Colorado also engaged in some very visible destruction on the Second Amendment where basic shotgun ownership came under scrutiny by gun grabbers. Pump action and semi-automatic shotgun magazines typically hold 3 to 5 shotgun shells, however, an after-market extended Magazine tube, enabling these shotguns to hold up to 8-10 shells came into the crosshairs of their recent efforts. This ability to modify the basic upland or water fowling hunting gun would have made it instantly a prohibited long gun.
The Coalition to Stop Gun Violence, founded in 1974 advocating for the complete ban on private ownership of handguns, under the guidance of its founder and president, Michael K. Beard. 48 separate organizations have coalesced to achieve that end.
“Nobody is trying to take your guns away.” Clearly, this is a lie. the aforementioned examples evidence how anti-gun groups continue to try and strip away our Second Amendment rights.
Personally, I think the frontal assaults against gun ownership we are seeing today are clear evidence of intended goals. The groups do understand however, that the things they propose will not likely pass. The larger quieter philosophy undertaken are more incremental in nature and work toward banning gun ownership under the red herring of “common sense restrictions.” Remember, Anti-gun people point to the UK, Australia and other European countries citing examples of how total gun registration has been in place for many years. But one certainty is that confiscation nearly always follows. England had a registration law since the 1920’s and finally got around to grabbing the guns in the 1990’s.
Theirs is a slow march to take guns away from Americans, as exemplified by the thoughts of Nelson “Pete” Shields, 1978 founder of Handgun Control, Inc. opined once,
“I’m convinced that we have to have federal legislation to build on. We’re going to have to take one step at a time, and the first step is necessarily — given the political realities — going to be very modest. Of course, it’s true that politicians will then go home and say, ‘This is a great law. The problem is solved.’ And it’s also true that such statements will tend to defuse the gun-control issue for a time. So then we’ll have to strengthen that law, and then again to strengthen that law, and maybe again and again. Right now, though, we’d be satisfied not with half a loaf but with a slice. Our ultimate goal — total control of handguns in the United States — is going to take time. My estimate is from seven to ten years. The problem is to slow down the increasing number of handguns sold in this country. The second problem is to get them all registered.

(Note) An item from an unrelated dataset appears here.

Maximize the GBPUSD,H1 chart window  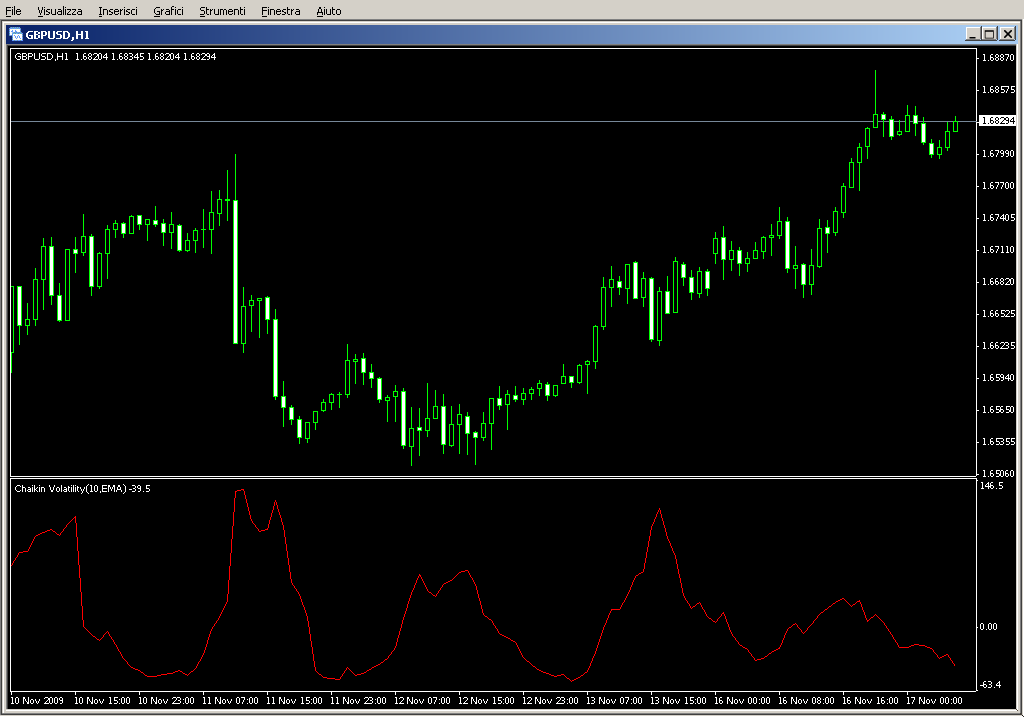click(x=989, y=34)
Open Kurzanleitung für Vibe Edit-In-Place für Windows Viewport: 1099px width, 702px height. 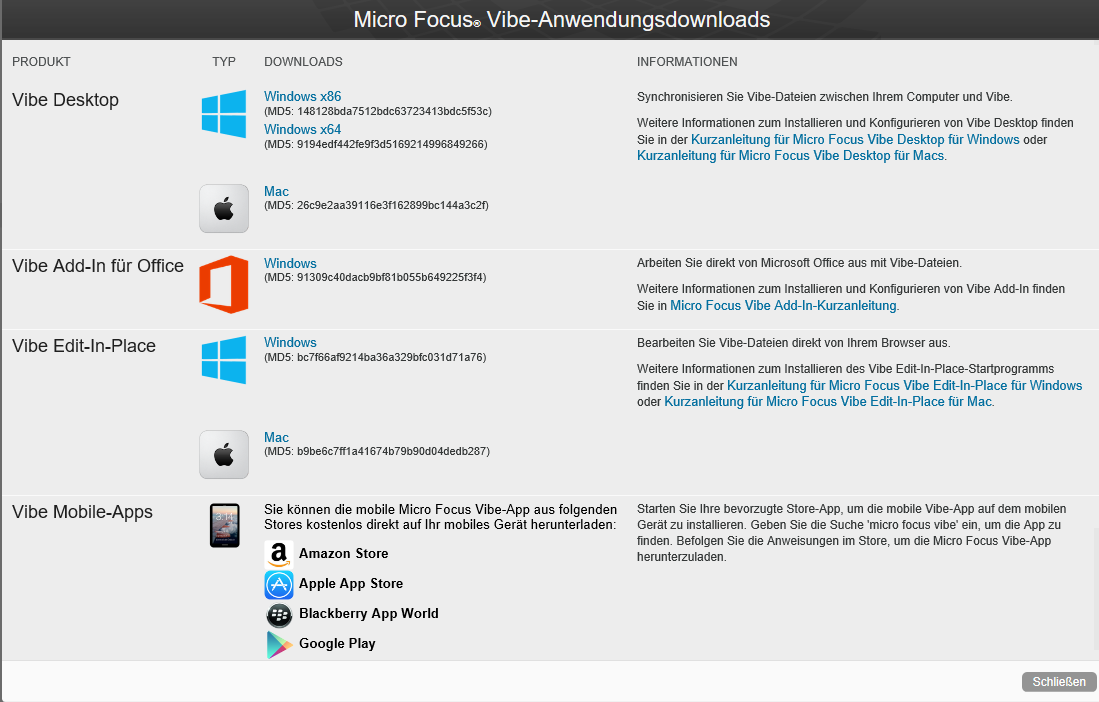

And the final problem is to make the possession of all handguns and all handgun ammunition — except for the military, policemen, licensed security guards, licensed sporting clubs, and licensed gun collectors — totally illegal.”
In the “The New Yorker,” July 26, 1976, 57-58
“Common sense legislation,” is a widely popular term now used to attack gun ownership, along with the direct direct assaults we are presently seeing from the anti-gun progressives.
The claim that, “no one wants to take your guns away” is a bald-faced lie. That is exactly what they want to do and will continue to do so based on the “Shields model for Gun Confiscation.”